On a la chance d'avoir un territoire à la pointe sur le domaine de la santé avec une volonté des institutions publiques de porter des initiatives comme le sport sur ordonnance, remboursé par la Ville et pas par la CPAM. Il y a aussi le projet NextMed qui est un campus des technologes médicales au NHC, et puis tout un écosystème avec BioValley France, Quest For Health, l'IGBMC, e-Cube, l'IRCAD qui est aussi un pavillon reconnu à l'international sur la chirurgie.
"La santé, ça peut aussi être du plaisir"
Vous allez toucher un spectre très large, la prévention, les applis d'activité physique, de prévention... Certains exercices ne sont pas toujours adaptés, et ça va jusqu'à l'hospitalisation ?
Oui, tout le parcours de soin, et aux personnes à qui on va dire vous devez faire une activité, il faut changer votre mode de vie. Il y a ce côté un peu punitif en France. Un exemple tout bête : quand Pokemon GO est sorti, un des effets qu'on n'attendait, c'est que des enfants sédentaires ont commencé à sortir, et c'était très positif. La santé, ça peut aussi être du plaisir. D'où cette idée de partenariat : entre un traitement idéal que le patient ne va pas suivre, et ne rien faire, il y a un espace où on peut trouver une solution optimale pour la personne en face de nous. Donc il faut le faire avec les usagers, en prenant en compte leur parcours de vie.

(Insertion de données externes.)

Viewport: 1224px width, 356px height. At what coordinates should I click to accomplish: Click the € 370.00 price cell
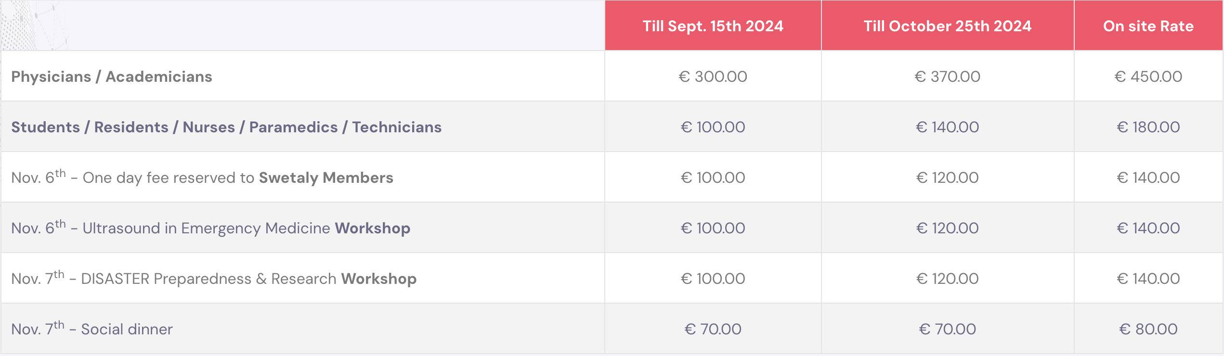[x=947, y=76]
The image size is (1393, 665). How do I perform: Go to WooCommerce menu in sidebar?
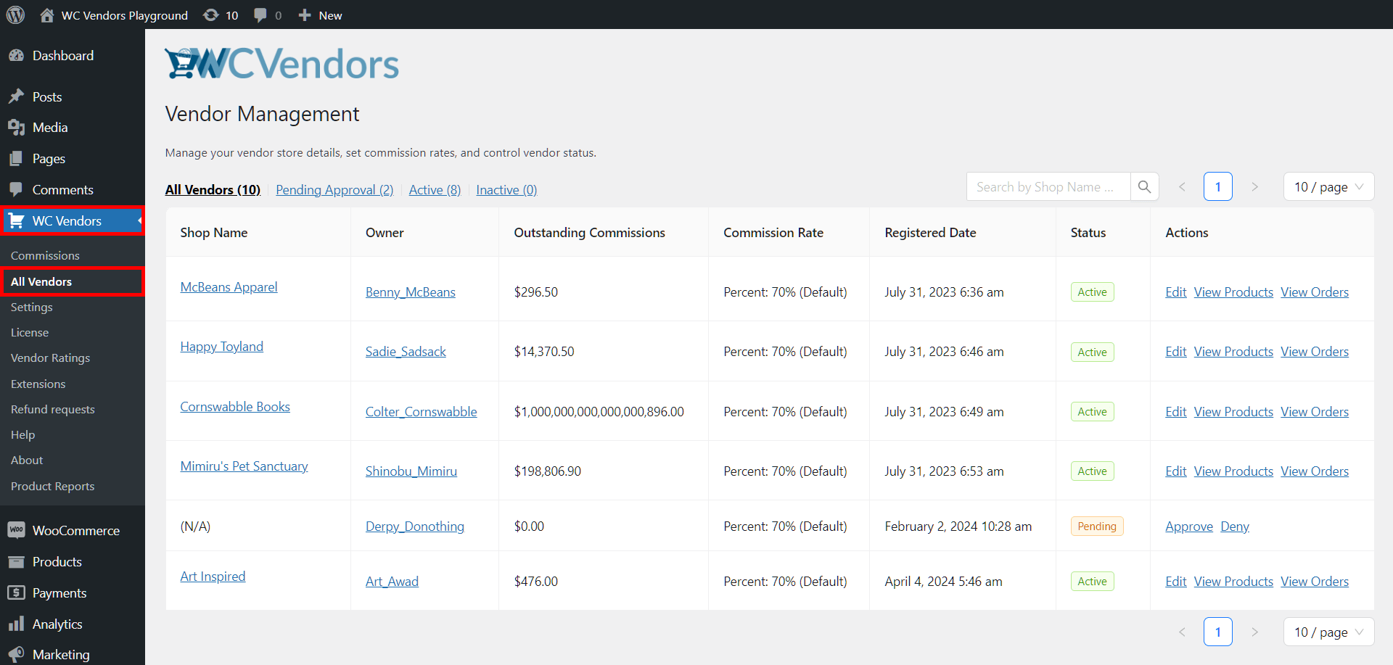(75, 531)
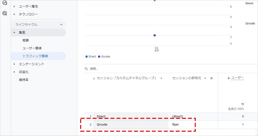Remove secondary dimension with the X icon
This screenshot has width=258, height=136.
click(211, 78)
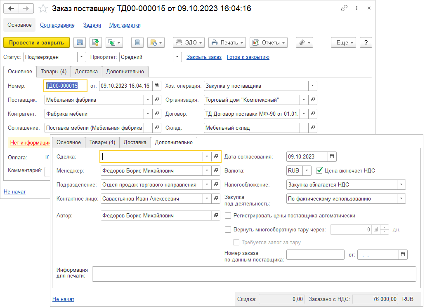Viewport: 425px width, 308px height.
Task: Click the post document icon in toolbar
Action: pos(96,42)
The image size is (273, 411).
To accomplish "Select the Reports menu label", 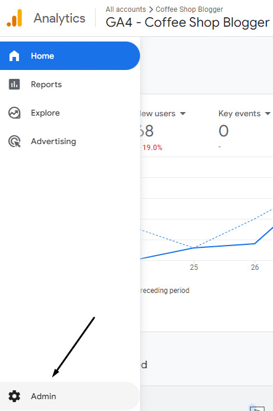I will 46,84.
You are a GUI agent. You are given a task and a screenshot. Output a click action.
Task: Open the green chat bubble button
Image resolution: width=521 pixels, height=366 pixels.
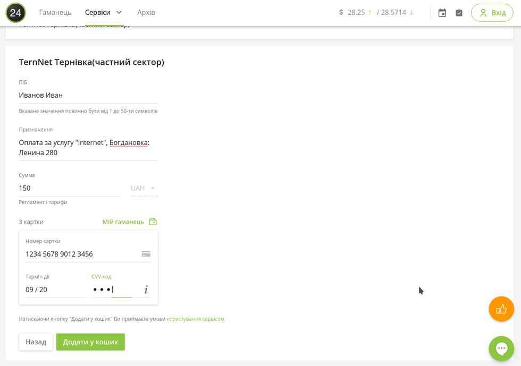click(x=501, y=348)
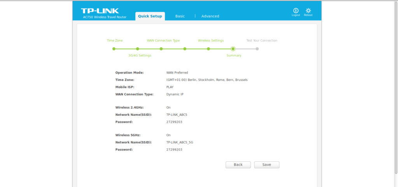Screen dimensions: 398x187
Task: Click the Logout icon
Action: coord(296,10)
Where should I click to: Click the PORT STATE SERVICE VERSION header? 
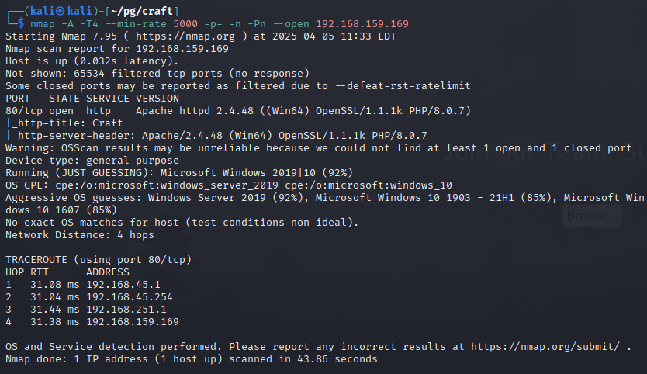point(92,99)
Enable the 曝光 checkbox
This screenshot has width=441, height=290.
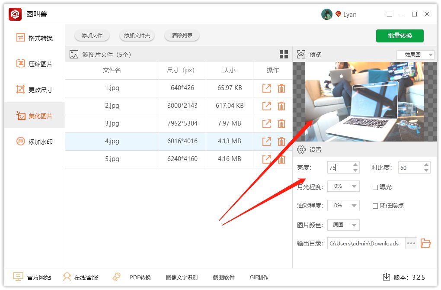pyautogui.click(x=375, y=187)
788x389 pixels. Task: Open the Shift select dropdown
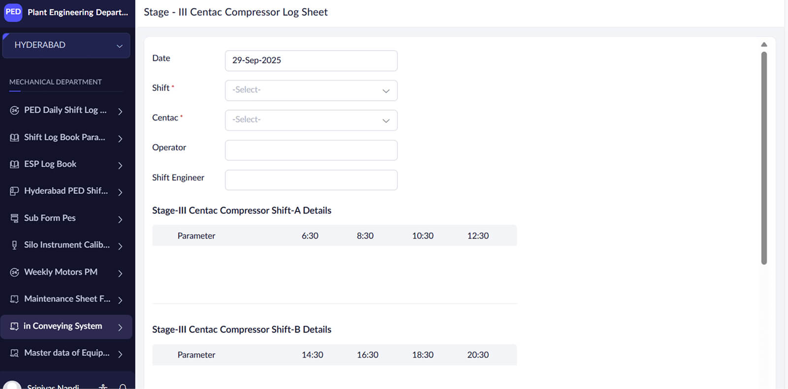click(311, 90)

Et c'est aussi valable pour les médecins ?
Oui, un cas concret : un médecin me disait on nous a développé une messagerie sécurisée, ça me prend dix minutes pour envoyer un document à mon collègue pour avoir un deuxième avis, alors que sur gmail ça me prend 3 secondes, et j'ai pas 10 minutes à attendre, si le patient qui est là devant moi. Et donc c'est en tenant compte de ces situations réelles qu'on peut améliorer les solutions envisagées, pour les rendre plus "utilisables".
La santé, c'est très large au final !
On parle souvent de la santé physique, un peu moins de la santé mentale, et presque jamais de la santé sociale. On sait que quelqu'un dans la difficulté sociale, cela va avoir des répercussions sur sa santé physique et peut-être aussi sur sa santé mentale. Donc il faut travailler sur tous les aspects, sinon on rate quelque chose. C'est aussi pour cela qu'on a été retenu par l'Etat, Tiers Lieu d'expérimentation en santé numérique. Il y en a seulement deux dans le Grand Est lors de la première vague.
"Il y a aussi ce concept de One Health : santé humaine, environnementale et animale"
Tout est santé...
Il y a aussi ce concept anglo-saxon de "One Health", à savoir la santé humaine, la santé environnementale et la santé animale. De la même façon que ce que l'on disait avant, si on n'améliore pas la santé environnementale... On le voit sur les pathologies : si on ne prend pas soin de la planète, on ne pourra pas améliorer la santé humaine. On voit bien que ce qui était de la médecine avant où on traitait de façon classique, aujourd'hui on se pose des questions sur la formation aussi des médecins, qui doivent être plus que des bons techniciens. Il faut aussi former des bons "médecins", des gens qui écoutent, qui travaillent en partenariat avec leurs patients, mais c'est pas quelque chose d'inné. On a aussi des "patients experts", qui connaissent très bien leur maladie et qui peuvent faire des retours d'expérience pour améliorer aussi le quotidien de personnes qui ont aussi la même pathologie.
Et donc tout le monde peut participer ?
Exactement : si vous voulez rejoindre la communauté, c'est ouvert à tous les Alsaciens, sur opencare-lab.fr et s'inscrire pour participer à des expérimentations en fonction de leurs envies ou de leurs choix. On proposera aussi des petits modules de formation sur comment on développe des innovations en santé.